RE: Jack Londons "Seewolf" als romanhafte Ausgestaltung eines sogen. "Übermenschen" frei nach Nietzsche

in Offtopic Forum 27.11.2014 14:50
von Trichocereus magnus | 265 Beiträge

Interessante Fragestellung. Ich hatte das Buch vor Ewigkeiten mal gelesen, war mir aber nie so richtig sicher worauf der Herr London da eigentlich hinauswollte. Als ich an dem ziemlich lahmen Ende des Buches (van Weyden und Maud auf dem Eiland nach Larsen´s Tod) angelangt war, hat sich natürlich unweigerlich die uncoole Schlussfolgerung aufgedrängt, dass der liebe, brave und aufrichtige van Weyden der eigentliche "Held" des Romans sein sollte, im Sinne eines Entwicklungsromans, wo sich der verweichlichte Städter unter widrigsten Bedingungen zu einem harten Kerl mausert, ohne dabei seine humanistischen Ideale zu verlieren. Andererseits wird Larsen von van Weyden zwischendrin auch immer wieder bewundert, dafür dass er es ohne formelle Bildung als Autodidakt und nur durch seine ultraharten Charakterzüge so weit gebracht hat. Van Weyden zeigt sogar Verständnis für Larsen´s psychopathische Charakterzüge, weil Larsen schließlich aus sehr unschönen Verhältnissen stammte, und er ohne seine enorme Agressivität und Härte, und seinen "Willen zur Macht" keine Chance im Leben gehabt hätte. Aus van Weyden´s Sicht ist Larsen daher nur ein extremes Produkt schwieriger Lebensbedingungen, aber London´s Darstellung von Larsen´s Charakter ist einfach viel zu faszinierend, als dass man annehmen könnte, dass van Weyden´s Sicht der Dinge wirklich 1:1 London´s Sicht wiederspiegelt.

- [Aufgabe 1]:
Beantworte zum Forumsbeitrag über den „Seewolf“ diese Fragen:
(a) In welchem Forum erschien der Beitrag?
(b) Wer befindet sich laut Beitrag am Ende des Buches auf dem Eiland?
(c) Wofür wird Larsen von van Weyden immer wieder bewundert?
- [Aufgabe 2]: Ersetze in der Auflistung „Locate an element on the screen“ durch „Find an element on the screen“, und zwar von der Zeile mit „is (602, 1190).“ bis einschließlich der letzten Zeile der Auflistung. Gib nur diese Zeilen wieder, alles andere bleibt unverändert.

- [Vorgegebene Auflistung]:
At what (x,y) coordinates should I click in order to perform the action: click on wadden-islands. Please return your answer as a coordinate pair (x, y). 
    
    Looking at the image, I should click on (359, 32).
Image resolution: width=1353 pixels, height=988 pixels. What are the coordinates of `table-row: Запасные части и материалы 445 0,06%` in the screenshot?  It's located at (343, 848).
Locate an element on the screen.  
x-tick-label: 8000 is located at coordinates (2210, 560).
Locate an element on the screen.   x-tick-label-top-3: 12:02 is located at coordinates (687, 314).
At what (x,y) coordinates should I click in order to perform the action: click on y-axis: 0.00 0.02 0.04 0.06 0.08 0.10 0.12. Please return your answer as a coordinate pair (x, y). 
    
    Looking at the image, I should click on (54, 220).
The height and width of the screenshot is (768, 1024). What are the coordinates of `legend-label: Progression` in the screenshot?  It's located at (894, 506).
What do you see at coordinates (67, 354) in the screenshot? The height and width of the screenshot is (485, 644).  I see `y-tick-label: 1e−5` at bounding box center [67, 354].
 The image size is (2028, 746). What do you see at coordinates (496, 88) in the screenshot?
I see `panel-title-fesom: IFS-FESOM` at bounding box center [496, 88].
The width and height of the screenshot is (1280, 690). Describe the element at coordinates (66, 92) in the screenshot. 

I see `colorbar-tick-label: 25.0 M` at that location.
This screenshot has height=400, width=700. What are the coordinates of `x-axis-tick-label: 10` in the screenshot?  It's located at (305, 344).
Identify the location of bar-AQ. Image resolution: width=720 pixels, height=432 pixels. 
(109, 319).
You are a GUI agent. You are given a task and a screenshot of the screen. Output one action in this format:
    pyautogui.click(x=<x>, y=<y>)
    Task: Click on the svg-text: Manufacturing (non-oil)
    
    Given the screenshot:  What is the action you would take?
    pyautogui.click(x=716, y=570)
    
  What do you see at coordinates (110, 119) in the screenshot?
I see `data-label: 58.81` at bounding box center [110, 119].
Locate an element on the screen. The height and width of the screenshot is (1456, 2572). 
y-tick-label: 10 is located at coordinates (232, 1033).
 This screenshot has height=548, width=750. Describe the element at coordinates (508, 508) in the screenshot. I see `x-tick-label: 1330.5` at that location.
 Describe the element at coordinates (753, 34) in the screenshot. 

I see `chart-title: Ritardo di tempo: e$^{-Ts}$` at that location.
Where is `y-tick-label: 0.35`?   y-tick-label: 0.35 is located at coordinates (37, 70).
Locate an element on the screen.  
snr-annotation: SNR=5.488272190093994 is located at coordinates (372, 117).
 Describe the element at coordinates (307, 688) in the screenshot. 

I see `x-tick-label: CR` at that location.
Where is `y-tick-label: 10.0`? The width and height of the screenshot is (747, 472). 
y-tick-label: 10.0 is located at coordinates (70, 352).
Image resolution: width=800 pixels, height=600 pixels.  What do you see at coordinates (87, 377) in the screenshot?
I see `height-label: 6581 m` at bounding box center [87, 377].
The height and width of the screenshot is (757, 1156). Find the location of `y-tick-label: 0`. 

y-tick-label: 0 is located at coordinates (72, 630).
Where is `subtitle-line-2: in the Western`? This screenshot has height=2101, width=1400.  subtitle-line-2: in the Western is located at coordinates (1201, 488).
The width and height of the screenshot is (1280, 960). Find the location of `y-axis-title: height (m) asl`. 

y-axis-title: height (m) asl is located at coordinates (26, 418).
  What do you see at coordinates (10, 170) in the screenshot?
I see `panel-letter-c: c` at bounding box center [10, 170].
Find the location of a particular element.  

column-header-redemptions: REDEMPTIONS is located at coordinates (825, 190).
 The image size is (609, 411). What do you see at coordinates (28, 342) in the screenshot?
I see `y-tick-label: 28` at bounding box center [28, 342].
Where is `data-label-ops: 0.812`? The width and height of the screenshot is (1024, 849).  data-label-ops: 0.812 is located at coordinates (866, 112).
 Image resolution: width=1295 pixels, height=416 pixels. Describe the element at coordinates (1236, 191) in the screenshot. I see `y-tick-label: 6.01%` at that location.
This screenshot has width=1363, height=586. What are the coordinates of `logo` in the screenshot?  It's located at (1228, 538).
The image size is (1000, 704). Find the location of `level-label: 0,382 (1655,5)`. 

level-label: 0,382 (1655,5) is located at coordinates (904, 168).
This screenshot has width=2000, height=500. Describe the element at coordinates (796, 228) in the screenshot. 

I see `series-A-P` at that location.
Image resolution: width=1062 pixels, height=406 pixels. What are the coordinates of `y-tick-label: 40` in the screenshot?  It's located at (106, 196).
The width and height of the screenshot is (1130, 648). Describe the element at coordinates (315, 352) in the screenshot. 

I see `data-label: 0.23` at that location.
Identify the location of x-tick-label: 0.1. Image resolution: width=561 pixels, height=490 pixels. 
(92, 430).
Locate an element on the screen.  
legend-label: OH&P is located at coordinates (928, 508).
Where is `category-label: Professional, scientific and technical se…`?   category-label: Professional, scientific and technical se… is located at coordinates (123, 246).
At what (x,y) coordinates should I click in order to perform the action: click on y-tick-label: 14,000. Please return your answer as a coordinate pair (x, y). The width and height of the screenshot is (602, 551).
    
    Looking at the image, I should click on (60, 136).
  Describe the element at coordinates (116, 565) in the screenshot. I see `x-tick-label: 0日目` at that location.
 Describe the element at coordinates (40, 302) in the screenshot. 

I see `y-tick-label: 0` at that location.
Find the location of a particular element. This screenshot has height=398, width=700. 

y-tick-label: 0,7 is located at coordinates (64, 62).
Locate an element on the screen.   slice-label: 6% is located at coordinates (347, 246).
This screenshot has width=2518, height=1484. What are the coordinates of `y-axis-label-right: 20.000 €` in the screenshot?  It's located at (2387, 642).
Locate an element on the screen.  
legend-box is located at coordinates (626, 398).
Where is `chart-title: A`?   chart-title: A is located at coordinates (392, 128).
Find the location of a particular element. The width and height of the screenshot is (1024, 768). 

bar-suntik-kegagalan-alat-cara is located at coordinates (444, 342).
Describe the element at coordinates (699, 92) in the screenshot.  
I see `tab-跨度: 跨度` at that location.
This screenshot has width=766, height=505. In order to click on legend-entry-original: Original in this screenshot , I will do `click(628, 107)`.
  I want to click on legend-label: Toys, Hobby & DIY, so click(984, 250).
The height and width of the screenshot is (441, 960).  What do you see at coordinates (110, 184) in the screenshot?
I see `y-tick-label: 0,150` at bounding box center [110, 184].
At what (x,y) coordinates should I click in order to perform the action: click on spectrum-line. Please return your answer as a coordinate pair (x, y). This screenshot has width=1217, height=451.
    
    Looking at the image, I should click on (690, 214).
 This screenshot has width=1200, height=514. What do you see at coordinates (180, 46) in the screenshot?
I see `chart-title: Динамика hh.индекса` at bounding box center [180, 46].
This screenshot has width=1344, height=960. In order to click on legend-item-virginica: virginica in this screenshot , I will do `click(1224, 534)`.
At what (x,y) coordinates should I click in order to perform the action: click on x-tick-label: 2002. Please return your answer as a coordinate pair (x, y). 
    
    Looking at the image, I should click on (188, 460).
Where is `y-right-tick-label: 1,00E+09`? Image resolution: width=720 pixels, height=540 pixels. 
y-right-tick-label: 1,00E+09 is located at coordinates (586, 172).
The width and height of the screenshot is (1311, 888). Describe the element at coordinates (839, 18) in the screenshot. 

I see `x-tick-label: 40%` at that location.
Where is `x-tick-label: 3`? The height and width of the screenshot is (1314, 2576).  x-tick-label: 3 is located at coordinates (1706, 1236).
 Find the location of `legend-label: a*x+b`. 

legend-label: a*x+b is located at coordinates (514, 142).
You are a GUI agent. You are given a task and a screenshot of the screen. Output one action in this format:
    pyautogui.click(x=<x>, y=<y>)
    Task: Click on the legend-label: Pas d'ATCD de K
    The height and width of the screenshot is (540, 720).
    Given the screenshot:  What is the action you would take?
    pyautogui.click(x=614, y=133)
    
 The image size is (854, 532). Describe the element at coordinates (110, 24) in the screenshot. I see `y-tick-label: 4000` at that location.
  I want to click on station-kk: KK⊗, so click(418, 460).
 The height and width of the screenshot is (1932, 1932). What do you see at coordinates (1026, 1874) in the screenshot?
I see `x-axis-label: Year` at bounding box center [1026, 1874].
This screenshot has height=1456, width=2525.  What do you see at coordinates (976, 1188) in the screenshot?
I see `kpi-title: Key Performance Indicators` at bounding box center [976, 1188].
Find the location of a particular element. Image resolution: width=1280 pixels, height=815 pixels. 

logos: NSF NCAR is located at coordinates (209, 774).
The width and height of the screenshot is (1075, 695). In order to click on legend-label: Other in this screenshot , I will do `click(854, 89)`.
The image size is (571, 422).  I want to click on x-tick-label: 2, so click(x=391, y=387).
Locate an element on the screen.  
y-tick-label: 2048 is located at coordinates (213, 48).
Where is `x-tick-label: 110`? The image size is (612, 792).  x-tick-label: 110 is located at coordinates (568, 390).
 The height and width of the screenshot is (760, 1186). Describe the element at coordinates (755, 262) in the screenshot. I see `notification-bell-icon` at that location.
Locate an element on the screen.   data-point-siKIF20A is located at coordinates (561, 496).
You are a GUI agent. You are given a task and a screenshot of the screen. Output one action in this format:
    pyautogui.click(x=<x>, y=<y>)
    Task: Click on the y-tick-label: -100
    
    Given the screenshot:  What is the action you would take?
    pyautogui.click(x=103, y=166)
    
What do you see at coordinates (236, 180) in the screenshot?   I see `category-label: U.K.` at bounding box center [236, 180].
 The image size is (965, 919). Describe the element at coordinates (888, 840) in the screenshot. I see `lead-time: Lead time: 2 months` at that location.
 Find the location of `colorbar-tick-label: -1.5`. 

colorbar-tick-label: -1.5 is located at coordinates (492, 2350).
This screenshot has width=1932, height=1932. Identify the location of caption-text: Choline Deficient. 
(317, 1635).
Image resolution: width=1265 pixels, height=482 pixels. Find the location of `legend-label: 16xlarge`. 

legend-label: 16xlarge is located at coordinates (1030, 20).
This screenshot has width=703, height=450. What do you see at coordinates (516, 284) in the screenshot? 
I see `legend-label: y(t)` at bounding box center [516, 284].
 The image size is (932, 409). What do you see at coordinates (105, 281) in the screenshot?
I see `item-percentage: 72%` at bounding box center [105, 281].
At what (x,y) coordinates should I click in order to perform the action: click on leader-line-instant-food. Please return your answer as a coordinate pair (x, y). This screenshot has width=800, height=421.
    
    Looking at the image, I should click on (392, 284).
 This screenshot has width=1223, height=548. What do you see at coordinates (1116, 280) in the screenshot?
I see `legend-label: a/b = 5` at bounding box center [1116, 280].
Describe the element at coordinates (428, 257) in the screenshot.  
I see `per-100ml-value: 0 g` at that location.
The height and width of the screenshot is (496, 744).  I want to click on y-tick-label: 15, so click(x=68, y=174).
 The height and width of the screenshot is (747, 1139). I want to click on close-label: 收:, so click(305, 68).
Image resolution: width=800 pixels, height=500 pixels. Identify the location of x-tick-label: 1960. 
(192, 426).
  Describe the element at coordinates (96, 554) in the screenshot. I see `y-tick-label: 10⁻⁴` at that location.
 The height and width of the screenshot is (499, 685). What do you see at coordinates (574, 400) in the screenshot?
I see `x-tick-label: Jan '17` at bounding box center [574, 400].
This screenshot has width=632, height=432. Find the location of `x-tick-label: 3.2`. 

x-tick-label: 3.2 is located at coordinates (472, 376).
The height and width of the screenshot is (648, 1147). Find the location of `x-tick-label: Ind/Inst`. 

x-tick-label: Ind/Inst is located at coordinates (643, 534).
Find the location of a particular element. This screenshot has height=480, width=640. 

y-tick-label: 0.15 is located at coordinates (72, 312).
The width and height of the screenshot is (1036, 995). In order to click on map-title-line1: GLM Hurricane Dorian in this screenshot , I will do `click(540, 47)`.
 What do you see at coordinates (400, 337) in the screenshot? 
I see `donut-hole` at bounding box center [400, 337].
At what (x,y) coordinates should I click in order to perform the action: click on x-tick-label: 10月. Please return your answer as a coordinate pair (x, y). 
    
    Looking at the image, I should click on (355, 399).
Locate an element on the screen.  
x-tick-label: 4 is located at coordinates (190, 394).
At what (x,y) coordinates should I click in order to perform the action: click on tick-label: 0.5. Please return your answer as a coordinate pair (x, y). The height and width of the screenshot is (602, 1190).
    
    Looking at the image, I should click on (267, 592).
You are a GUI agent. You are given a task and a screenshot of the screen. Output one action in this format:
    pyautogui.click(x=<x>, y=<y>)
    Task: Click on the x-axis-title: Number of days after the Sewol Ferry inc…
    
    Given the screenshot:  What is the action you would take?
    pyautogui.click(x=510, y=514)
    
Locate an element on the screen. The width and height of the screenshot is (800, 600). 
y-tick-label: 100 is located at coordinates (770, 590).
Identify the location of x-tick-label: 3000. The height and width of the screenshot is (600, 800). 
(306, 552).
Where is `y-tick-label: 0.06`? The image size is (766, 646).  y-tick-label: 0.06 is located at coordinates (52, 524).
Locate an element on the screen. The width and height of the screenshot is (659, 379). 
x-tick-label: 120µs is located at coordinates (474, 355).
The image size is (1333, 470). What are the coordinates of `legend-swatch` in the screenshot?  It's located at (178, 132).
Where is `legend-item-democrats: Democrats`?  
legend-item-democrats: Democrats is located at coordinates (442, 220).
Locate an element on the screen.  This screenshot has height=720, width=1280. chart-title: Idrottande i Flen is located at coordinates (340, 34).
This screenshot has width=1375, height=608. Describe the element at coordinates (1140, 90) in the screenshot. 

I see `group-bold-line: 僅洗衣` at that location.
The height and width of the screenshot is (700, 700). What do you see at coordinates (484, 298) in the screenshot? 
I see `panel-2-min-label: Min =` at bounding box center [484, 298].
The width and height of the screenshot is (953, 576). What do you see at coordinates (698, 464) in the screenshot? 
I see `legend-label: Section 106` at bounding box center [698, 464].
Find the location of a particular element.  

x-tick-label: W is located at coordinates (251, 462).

- [Schriftliche Antwort 1]:
(a) Im Offtopic Forum.
(b) Van Weyden und Maud, nach Larsens Tod.
(c) Dafür, dass er es ohne formelle Bildung als Autodidakt und nur durch seine ultraharten Charakterzüge so weit gebracht hat.

- [Schriftliche Antwort 2]:
At what (x,y) coordinates should I click in order to perform the action: click on tick-label: 0.5. Please return your answer as a coordinate pair (x, y). The height and width of the screenshot is (602, 1190).
    
    Looking at the image, I should click on (267, 592).
You are a GUI agent. You are given a task and a screenshot of the screen. Output one action in this format:
    pyautogui.click(x=<x>, y=<y>)
    Task: Click on the x-axis-title: Number of days after the Sewol Ferry inc…
    
    Given the screenshot:  What is the action you would take?
    pyautogui.click(x=510, y=514)
    
Find an element on the screen. The width and height of the screenshot is (800, 600). 
y-tick-label: 100 is located at coordinates (770, 590).
Identify the location of x-tick-label: 3000. The height and width of the screenshot is (600, 800). 
(306, 552).
Where is `y-tick-label: 0.06`? The image size is (766, 646).  y-tick-label: 0.06 is located at coordinates (52, 524).
Find an element on the screen. The width and height of the screenshot is (659, 379). 
x-tick-label: 120µs is located at coordinates (474, 355).
The image size is (1333, 470). What are the coordinates of `legend-swatch` in the screenshot?  It's located at (178, 132).
Where is `legend-item-democrats: Democrats`?  
legend-item-democrats: Democrats is located at coordinates (442, 220).
Find an element on the screen.  This screenshot has height=720, width=1280. chart-title: Idrottande i Flen is located at coordinates (340, 34).
This screenshot has width=1375, height=608. Describe the element at coordinates (1140, 90) in the screenshot. 

I see `group-bold-line: 僅洗衣` at that location.
The height and width of the screenshot is (700, 700). What do you see at coordinates (484, 298) in the screenshot? 
I see `panel-2-min-label: Min =` at bounding box center [484, 298].
The width and height of the screenshot is (953, 576). What do you see at coordinates (698, 464) in the screenshot? 
I see `legend-label: Section 106` at bounding box center [698, 464].
Find the location of a particular element.  

x-tick-label: W is located at coordinates (251, 462).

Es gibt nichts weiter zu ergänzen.